Visitando a área, percebemos que este fim de rua é utilizado como uma área de espera, onde pessoas estacionam seus carros e neles permanecem, a espera de seus familiares e amigos. A proposta é adotar este uso do espaço, estimulando estas pessoas a descerem de seus carros, com um mobiliário flexível que proporcione a apropriação de diversos modos.
Assim surgiu o nosso módulo de mobiliário urbano que integra banco, mesa e floreira. Sobre os módulos reestruturamos o pergolado existente e inserimos dois elementos novos: um banheiro público e um espelho d’água.

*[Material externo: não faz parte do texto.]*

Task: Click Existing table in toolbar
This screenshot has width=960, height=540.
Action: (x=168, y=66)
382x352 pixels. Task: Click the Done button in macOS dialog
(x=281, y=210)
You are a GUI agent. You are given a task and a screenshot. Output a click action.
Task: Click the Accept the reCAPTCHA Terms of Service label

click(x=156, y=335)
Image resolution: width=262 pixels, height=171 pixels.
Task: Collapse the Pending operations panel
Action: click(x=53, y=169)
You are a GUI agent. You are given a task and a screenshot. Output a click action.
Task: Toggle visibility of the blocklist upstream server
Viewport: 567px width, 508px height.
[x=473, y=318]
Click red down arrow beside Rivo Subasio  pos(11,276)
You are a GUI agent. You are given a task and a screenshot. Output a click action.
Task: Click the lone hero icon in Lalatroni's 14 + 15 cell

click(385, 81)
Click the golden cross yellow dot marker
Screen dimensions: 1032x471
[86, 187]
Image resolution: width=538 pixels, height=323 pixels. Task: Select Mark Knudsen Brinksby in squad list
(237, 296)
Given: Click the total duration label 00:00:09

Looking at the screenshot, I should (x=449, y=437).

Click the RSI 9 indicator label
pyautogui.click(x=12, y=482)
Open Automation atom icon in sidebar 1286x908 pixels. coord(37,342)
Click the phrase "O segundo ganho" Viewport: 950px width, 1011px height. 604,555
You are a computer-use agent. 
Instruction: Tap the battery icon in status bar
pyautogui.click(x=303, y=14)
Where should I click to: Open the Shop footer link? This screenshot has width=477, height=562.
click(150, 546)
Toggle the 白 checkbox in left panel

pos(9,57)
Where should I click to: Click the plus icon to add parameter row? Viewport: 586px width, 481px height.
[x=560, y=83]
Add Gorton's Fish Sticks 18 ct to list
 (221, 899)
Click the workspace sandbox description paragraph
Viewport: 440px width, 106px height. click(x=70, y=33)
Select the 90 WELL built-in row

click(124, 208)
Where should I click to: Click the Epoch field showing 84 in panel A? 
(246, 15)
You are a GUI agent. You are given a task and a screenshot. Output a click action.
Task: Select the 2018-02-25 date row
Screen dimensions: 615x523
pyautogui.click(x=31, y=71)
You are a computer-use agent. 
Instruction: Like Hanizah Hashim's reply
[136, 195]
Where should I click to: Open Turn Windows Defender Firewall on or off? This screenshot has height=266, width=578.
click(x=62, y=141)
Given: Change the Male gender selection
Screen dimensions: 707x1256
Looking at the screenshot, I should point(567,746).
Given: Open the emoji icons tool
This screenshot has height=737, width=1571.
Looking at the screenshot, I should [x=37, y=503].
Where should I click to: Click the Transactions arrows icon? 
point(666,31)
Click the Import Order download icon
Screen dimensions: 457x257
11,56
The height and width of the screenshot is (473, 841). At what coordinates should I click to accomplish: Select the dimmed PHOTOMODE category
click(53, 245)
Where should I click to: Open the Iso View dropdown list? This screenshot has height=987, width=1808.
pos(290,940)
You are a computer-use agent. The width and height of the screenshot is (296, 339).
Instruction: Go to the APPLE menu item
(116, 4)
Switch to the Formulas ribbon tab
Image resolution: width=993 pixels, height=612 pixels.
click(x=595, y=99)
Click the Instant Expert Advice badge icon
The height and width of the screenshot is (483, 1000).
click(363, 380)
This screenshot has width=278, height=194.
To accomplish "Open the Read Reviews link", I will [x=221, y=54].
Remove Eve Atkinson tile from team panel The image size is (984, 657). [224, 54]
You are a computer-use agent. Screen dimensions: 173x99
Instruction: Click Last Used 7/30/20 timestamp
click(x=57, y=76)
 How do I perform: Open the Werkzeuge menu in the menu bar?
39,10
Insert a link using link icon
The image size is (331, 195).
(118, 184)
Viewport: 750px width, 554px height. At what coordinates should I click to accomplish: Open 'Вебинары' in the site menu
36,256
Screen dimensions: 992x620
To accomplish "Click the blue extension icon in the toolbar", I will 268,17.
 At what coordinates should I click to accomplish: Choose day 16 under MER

É sabida a necessidade de mais banheiros públicos pela cidade, principalmente na região central que conta com um grande número de pessoas em situação de rua.
O Ateliê URBE
Formado em 2015 por sete jovens arquitetas, URBE é um ateliê de arquitetura que desenvolve projetos para transformar a qualidade de vida urbana e social. Trabalhamos com uma arquitetura integral, tanto para indivíduos em âmbito privado quanto em convívio social. Nosso ateliê é um espaço livre para a construção e o aprendizado coletivo. Acreditamos que a arquitetura está intimamente ligada ao local onde ela se insere e que o espaço urbano oferece possibilidades infinitas. Buscamos estudar, experimentar e descobrir essas possibilidades, expondo a relação íntima e necessária entre o solo privado e o público.